BACKGROUND: Mitochondrial DNA (mtDNA) was reported as a pro-inflammatory agent. In our previous study, elevation of plasma mtDNA was revealed after cardiac surgery with cardiopulmonary bypass (CPB). Platelets were activated during the cardiac surgery and recent study revealed its ability to release mtDNA. Our present study postulated that the elevated plasma mtDNA comes from activated platelets, which plays a critical role in post-CPB inflammatory responses. METHODS: Sixty-eight patients who underwent coronary artery bypass graft (CABG) with CPB were enrolled in our study. Blood samples were collected before induction of anaesthesia (T1), at the end of CPB (T2), 12 h post-CPB (T3), 24 h post-CPB (T4), 48 h post-CPB (T5) and 72 h post-CPB (T6). Blood samples were analyzed for the routine blood test and prepared for plasma isolation.

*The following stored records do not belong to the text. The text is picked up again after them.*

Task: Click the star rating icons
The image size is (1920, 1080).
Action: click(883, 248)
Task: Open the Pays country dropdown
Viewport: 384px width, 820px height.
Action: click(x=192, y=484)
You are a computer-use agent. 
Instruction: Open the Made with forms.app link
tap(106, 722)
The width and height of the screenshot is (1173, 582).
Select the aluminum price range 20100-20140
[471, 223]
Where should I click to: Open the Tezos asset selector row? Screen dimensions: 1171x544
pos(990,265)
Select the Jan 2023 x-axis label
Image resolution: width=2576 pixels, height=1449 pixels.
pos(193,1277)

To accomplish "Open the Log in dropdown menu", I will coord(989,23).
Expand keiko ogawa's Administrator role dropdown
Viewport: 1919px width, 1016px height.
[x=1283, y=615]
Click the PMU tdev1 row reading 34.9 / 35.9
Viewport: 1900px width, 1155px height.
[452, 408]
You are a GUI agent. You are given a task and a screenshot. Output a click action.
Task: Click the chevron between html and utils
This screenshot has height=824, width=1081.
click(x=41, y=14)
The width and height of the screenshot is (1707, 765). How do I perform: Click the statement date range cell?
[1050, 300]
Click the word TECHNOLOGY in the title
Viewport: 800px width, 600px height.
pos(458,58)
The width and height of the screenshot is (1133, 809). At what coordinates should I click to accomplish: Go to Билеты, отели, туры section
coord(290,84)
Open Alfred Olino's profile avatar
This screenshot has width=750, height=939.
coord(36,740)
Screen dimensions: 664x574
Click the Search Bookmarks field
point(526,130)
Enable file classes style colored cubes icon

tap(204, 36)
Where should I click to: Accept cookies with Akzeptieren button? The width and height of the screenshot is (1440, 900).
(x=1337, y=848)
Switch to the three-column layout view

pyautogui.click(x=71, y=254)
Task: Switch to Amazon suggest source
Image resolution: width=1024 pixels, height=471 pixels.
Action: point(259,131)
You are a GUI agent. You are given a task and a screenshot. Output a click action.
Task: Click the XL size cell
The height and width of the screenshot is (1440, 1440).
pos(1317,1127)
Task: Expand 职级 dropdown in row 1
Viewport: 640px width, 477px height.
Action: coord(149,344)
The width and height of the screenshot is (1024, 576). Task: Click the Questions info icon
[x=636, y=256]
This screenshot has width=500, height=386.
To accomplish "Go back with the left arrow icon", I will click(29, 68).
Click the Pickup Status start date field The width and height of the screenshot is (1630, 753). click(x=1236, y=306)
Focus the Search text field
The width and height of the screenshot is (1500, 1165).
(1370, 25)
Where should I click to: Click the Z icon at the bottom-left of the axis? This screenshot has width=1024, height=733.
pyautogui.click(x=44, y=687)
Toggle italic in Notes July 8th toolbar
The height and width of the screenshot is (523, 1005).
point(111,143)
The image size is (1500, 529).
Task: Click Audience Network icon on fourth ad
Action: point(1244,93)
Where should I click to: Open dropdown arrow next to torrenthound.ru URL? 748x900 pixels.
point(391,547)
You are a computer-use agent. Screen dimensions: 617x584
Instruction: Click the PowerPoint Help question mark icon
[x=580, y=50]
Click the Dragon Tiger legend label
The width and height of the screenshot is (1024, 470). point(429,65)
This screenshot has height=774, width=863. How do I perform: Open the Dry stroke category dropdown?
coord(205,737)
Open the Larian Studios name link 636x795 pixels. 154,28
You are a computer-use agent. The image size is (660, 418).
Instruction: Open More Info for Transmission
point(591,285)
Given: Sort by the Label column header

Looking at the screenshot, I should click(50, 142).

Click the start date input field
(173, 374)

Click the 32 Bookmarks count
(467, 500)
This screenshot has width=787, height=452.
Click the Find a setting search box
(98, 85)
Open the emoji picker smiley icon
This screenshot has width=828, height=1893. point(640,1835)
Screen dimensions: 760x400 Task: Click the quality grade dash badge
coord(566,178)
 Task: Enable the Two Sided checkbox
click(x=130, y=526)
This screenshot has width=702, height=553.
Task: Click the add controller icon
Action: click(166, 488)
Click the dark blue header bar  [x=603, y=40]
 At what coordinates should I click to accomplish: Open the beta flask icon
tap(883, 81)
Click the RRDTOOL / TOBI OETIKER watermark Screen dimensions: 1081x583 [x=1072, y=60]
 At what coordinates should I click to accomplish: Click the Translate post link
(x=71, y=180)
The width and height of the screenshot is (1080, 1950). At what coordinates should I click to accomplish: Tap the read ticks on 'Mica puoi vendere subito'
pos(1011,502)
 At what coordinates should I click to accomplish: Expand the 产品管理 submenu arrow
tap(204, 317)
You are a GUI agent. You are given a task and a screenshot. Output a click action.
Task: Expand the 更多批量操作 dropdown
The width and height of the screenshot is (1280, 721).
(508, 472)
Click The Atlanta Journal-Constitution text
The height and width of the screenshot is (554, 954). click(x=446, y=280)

MtDNA concentration was measured by rt-PCR, and TNF-α and IL-6 were examined by specific ELISA kits. Subgroup study was analyzed by activation levels of platelet. Basic information, mtDNA level, TNF-α level and IL-6 level were all carefully studied in each quartile. RESULTS: Activation level of platelets increased and peaked at T2, which decreased gradually from T3 to T6 (P < 0.05). MtDNA increased after CPB, peaked at T3, and then backed from T4 to T6 (P < 0.05). Bivariate correlation between peak activation level of platelets and peak plasma mtDNA level showed a positive correlation between these two parameters (r = 0.683, P < 0.0001). Both TNF-α and IL-6 showed similar patterns as mtDNA, with an increase from T1 to T3 and a decrease from T4 to T6 (P < 0.05). Subgroup analysis further demonstrated that patients with higher activation levels of PLT had higher plasma mtDNA levels and inflammatory level (P < 0.05). CONCLUSIONS: Our study revealed the dynamic changes of activation level of platelets and identified the interesting association between platelets activation and plasma mtDNA, suggesting a novel potential mechanism of activated platelets-induced post-CPB inflammatory responses.